WHAT YOU NEED TO DO: Here, set down only the lines between the line that contains "Where should I" and the final line of the material, both included, exactly as written. Skip the pictures.

* * *

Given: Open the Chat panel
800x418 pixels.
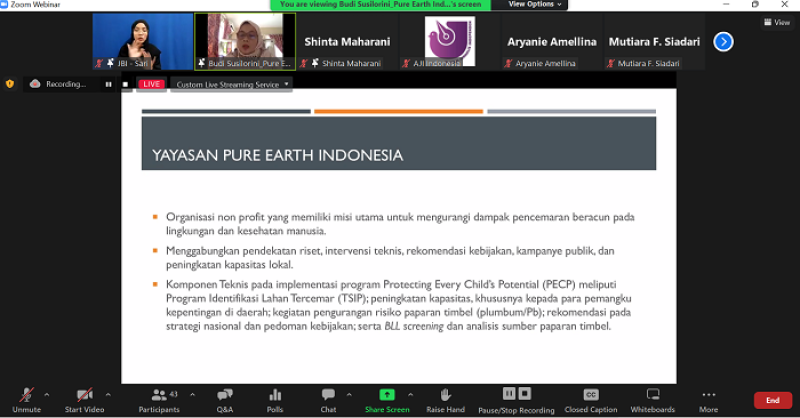Looking at the screenshot, I should coord(328,395).
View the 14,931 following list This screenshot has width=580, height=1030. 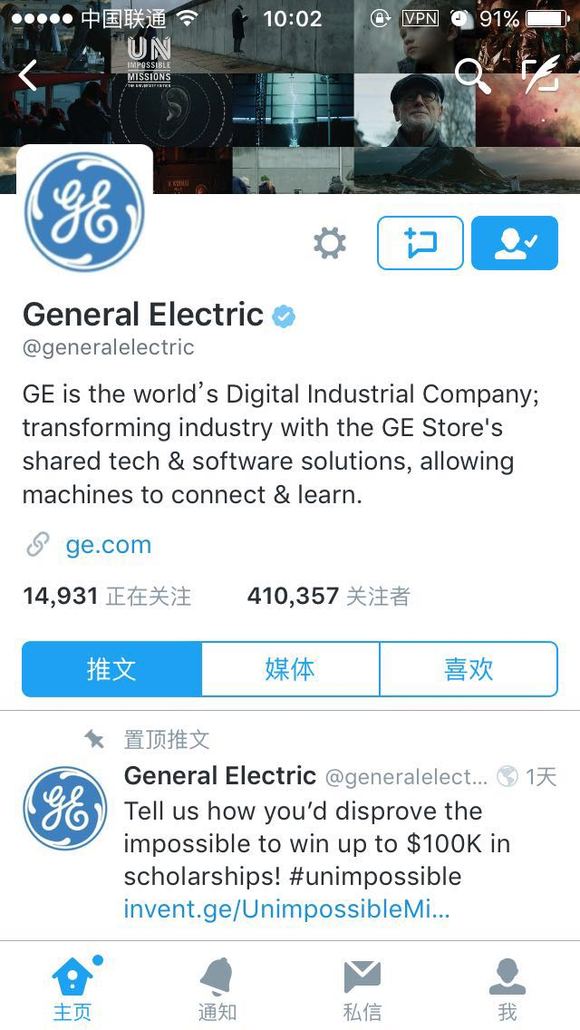coord(107,596)
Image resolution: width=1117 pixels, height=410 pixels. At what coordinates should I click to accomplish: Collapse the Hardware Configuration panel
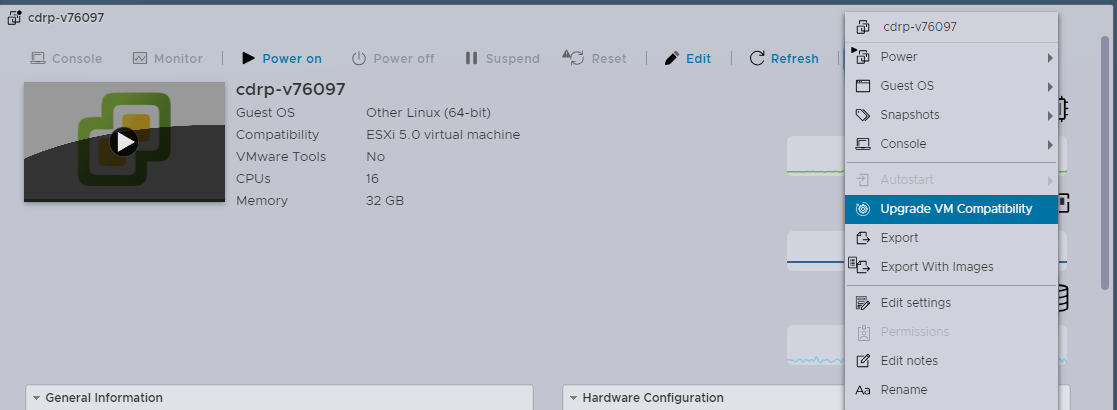pos(573,398)

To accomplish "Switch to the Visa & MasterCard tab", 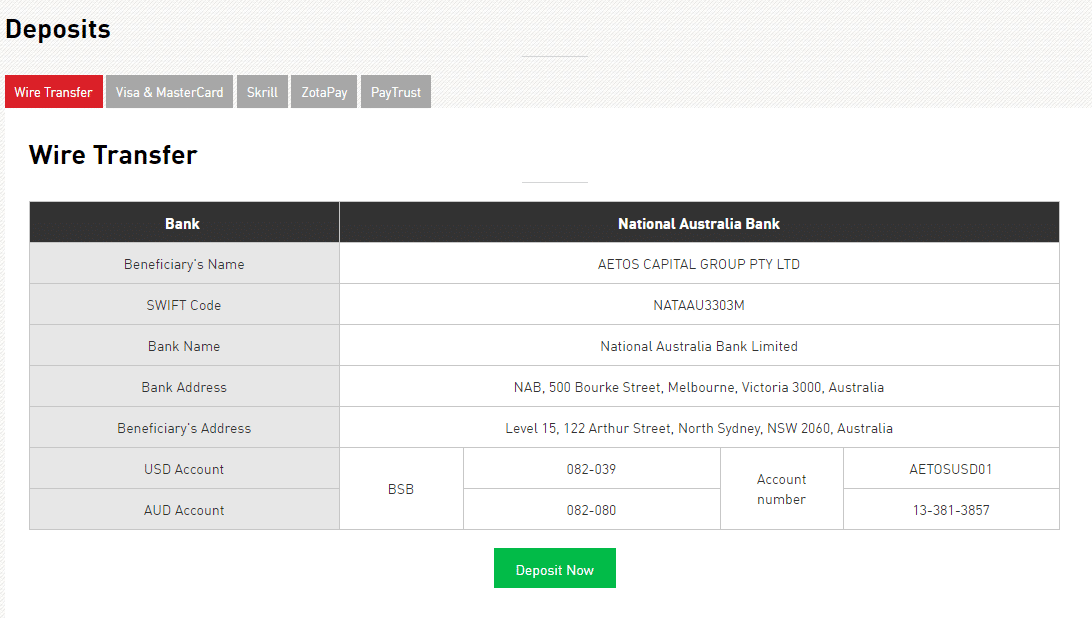I will 169,92.
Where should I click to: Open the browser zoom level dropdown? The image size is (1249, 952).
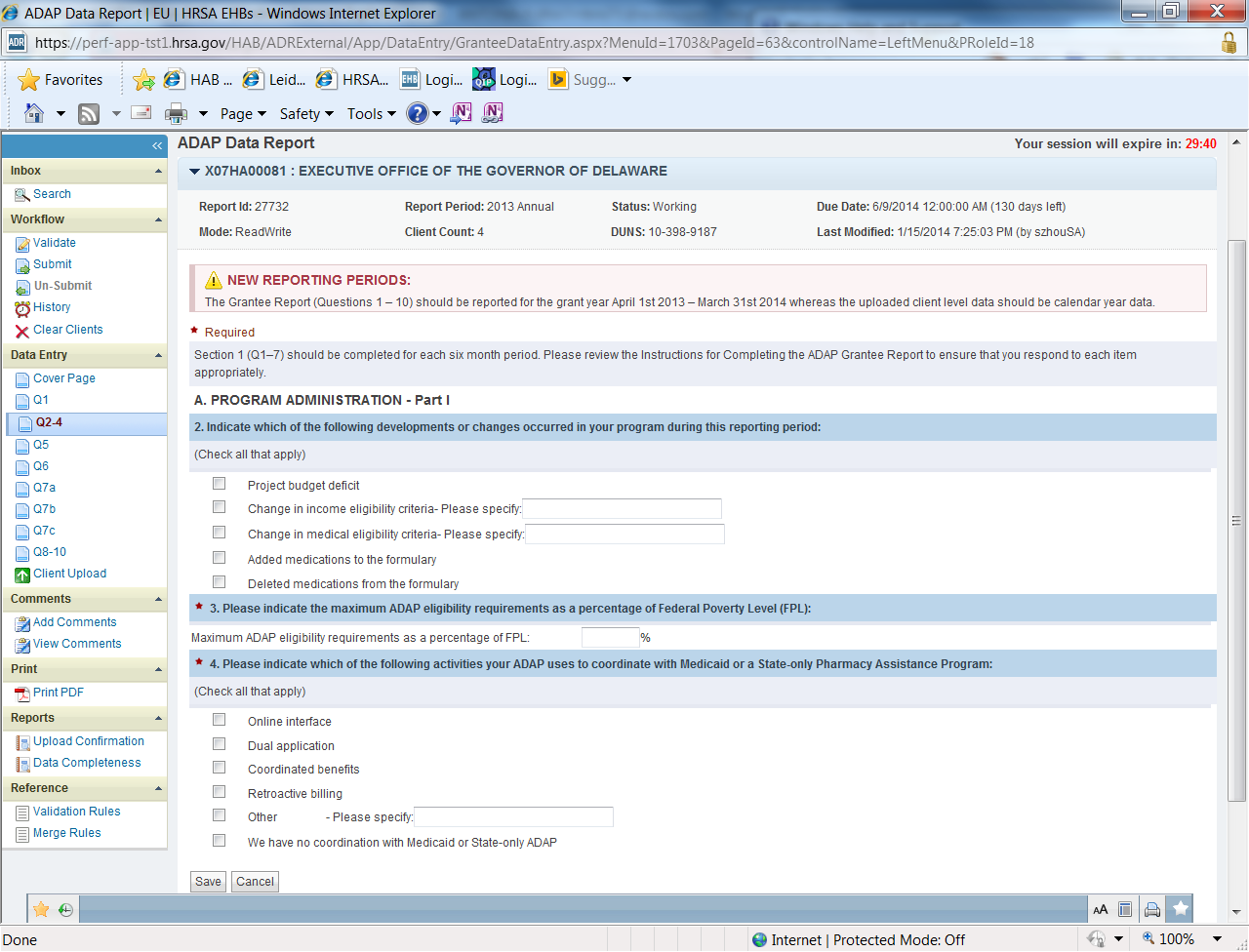[x=1217, y=938]
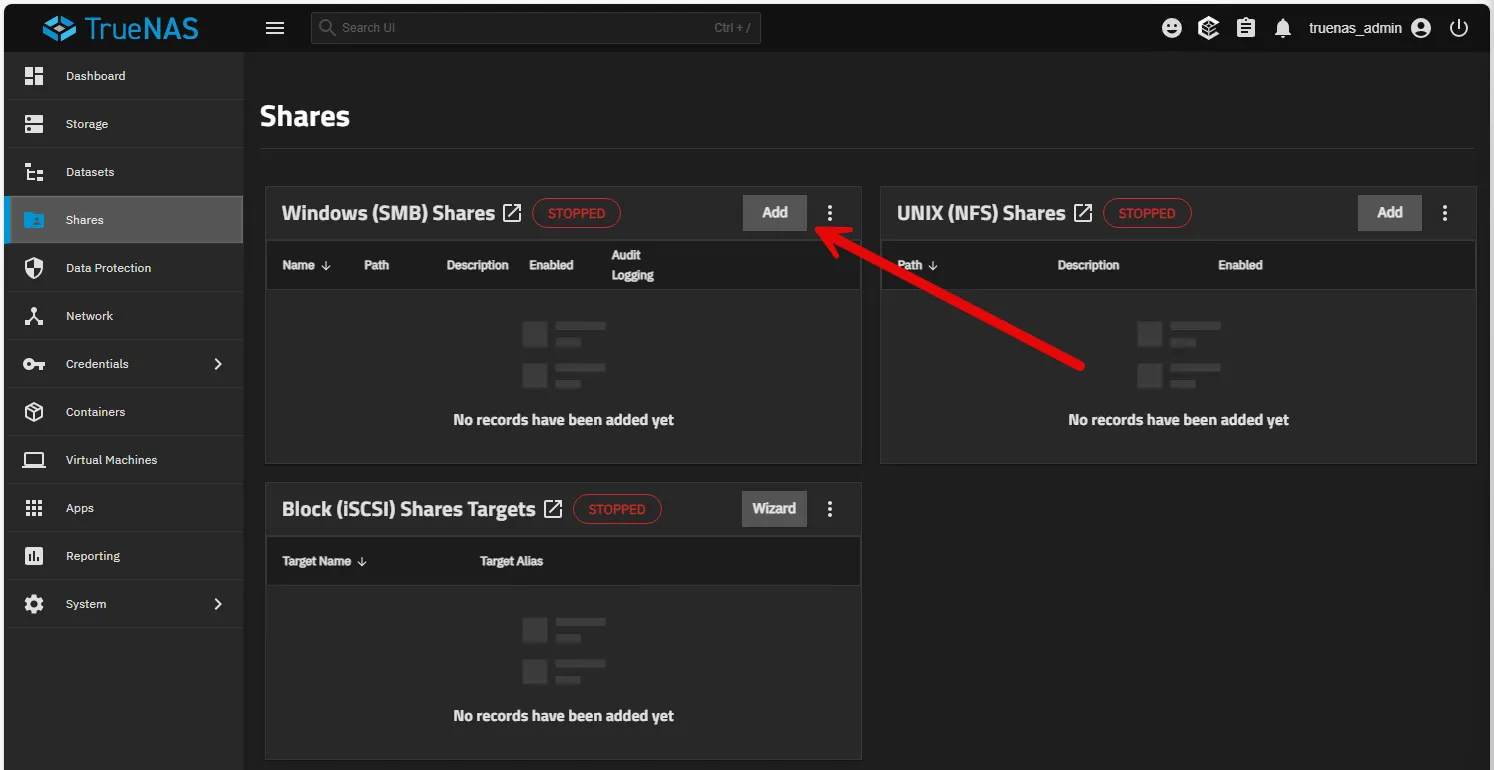Open NFS service settings external link icon

click(1083, 213)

* * *

SOLUTION FOR THIS PROBLEM:
Where should I click to: Open the browser zoom level dropdown? The image size is (1249, 952).
[x=1217, y=938]
Open NFS service settings external link icon

click(1083, 213)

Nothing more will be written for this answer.